In August 2014, the Energy Regulatory Commission (ERC) announced a new scheme aimed at expanding solar power generation to meet the government’s Alternative Energy Development Plan.
To encourage more solar power generation, the scheme allows the establishment of solar farms through public-private partnerships, which are funded and operated by the government or agricultural cooperatives as public partners, with the private sector as project supporters.
Formally known as the Ground-Mounted Solar Energy Project for the Government Sector and Agricultural Cooperatives, the scheme is governed by regulations passed in March. It has an overall peak capacity of 800 megawatts and maximum capacity of 5 megawatts per project. Only certain projects are eligible to participate, and there are a number of requirements and provisions to be aware of.
To generate and sell electricity under the scheme, a project supporter must be a juristic person (a limited or public limited company) registered in Thailand. A foreign company is eligible only if it is registered in Thailand as a foreign majority-owned company.
A project supporter must obtain certification of standardized equipment for generating power, which includes equipment such as crystal solar cells or thin solar cells. In addition, the supporter must be an experienced company or affiliate with at least one year’s experience in solar energy power production, counted from the project submission date.
Alternatively, a project supporter must have staff with knowledge of and at last one year’s experience in solar energy power production. In addition, it must have a related license such as a Control Engineering Professional License over the ordinary level or the equivalent.
The selection process is carried out by a draw as opposed to competitive bidding.

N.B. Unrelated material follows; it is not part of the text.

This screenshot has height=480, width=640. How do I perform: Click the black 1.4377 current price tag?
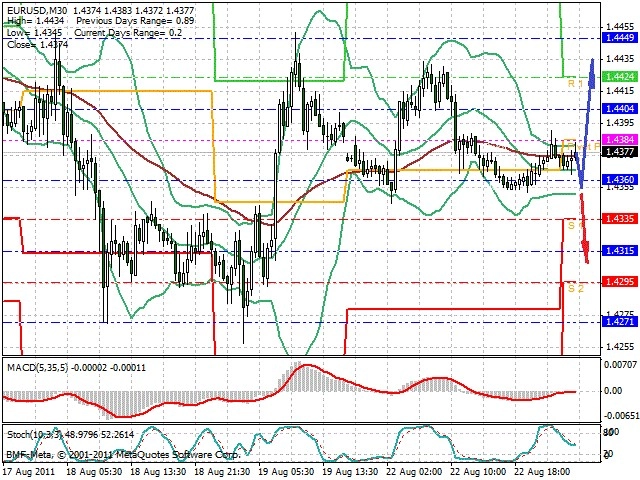[620, 152]
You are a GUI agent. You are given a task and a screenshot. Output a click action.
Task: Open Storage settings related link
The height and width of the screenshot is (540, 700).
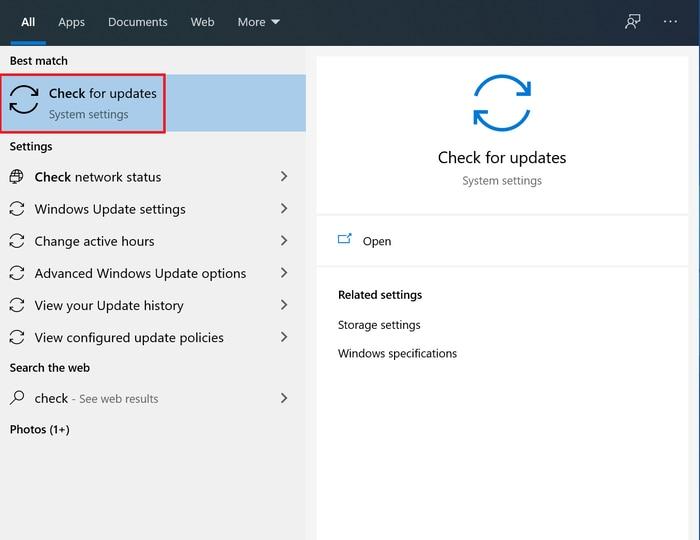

A project supporter must fulfill the following criteria:
- Registered capital of at least THB 2 million per megawatt, with at least 25 percent paid up, in accordance with rules set by the Ministry of Commerce; and
- Investment credit and all types of capital circulating in the company, both of the financial institution and/or the supplier, must be backed by evidence showing the financial institution and/or supplier can provide various types of support to cover the required financial amounts of the project.
A project supporter is entitled to support more than one project, but its total selling capacity must not exceed 50 megawatts and its minimum capital qualification must cover the total capacity of all projects.
Approved project owners will be granted a power-purchase agreement (PPA) for a term of 25 years, starting from the scheduled commercial operation date specified in the agreement, the commercial operation date, or the actual operation date, whichever comes first.
In the PPA, the sale of power in the portion not exceeding the “capacity factor” will be granted a feed-in tariff (FiT) rate of THB 5.66 per kilowatt-hour. Capacity factor refers to the percentage of total energy produced annually compared with a multiple of installed capacity and the number of hours in a year. For example, for 1 kW installed, 100 percent capacity would be 8.76 million kWh. With a capacity factor of 16 percent, the FiT would apply to a maximum of 1,401,600 kWh per kW installed in a year.
The regulation restricts the assignment of rights under the PPA and introduces a three-year shareholding lock-up period. The rights and obligations under an application to sell electricity or an agreement to sell and purchase electricity cannot be assigned unless the authority responsible for the sale gives consent and the ERC approves it. In addition, the regulation does not permit the PPA to:
- change the number of shareholders in a way that causes the original shareholders of the project to subscribe to less than one half of the project; and
- change the distribution of shares among the new shareholders in a way that causes the original shareholders to subscribe to less than 51 percent of shares during the first three years after the commercial operation date.
The ERC has set out a clear framework for private participation in ground-mounted solar energy projects owned by the government and agriculture cooperatives. Private-sector participation is essential.
In the future, the regulation may allow foreign companies to participate as project owners and not only as supporters. Power production is considered a manufacturing business under the Foreign Business Act, meaning foreigners can operate a power-production business without a foreign business license. If the current trend continues, Thailand will be on its way to making renewable energy a sustainable alternative to fossil fuels and imported oil.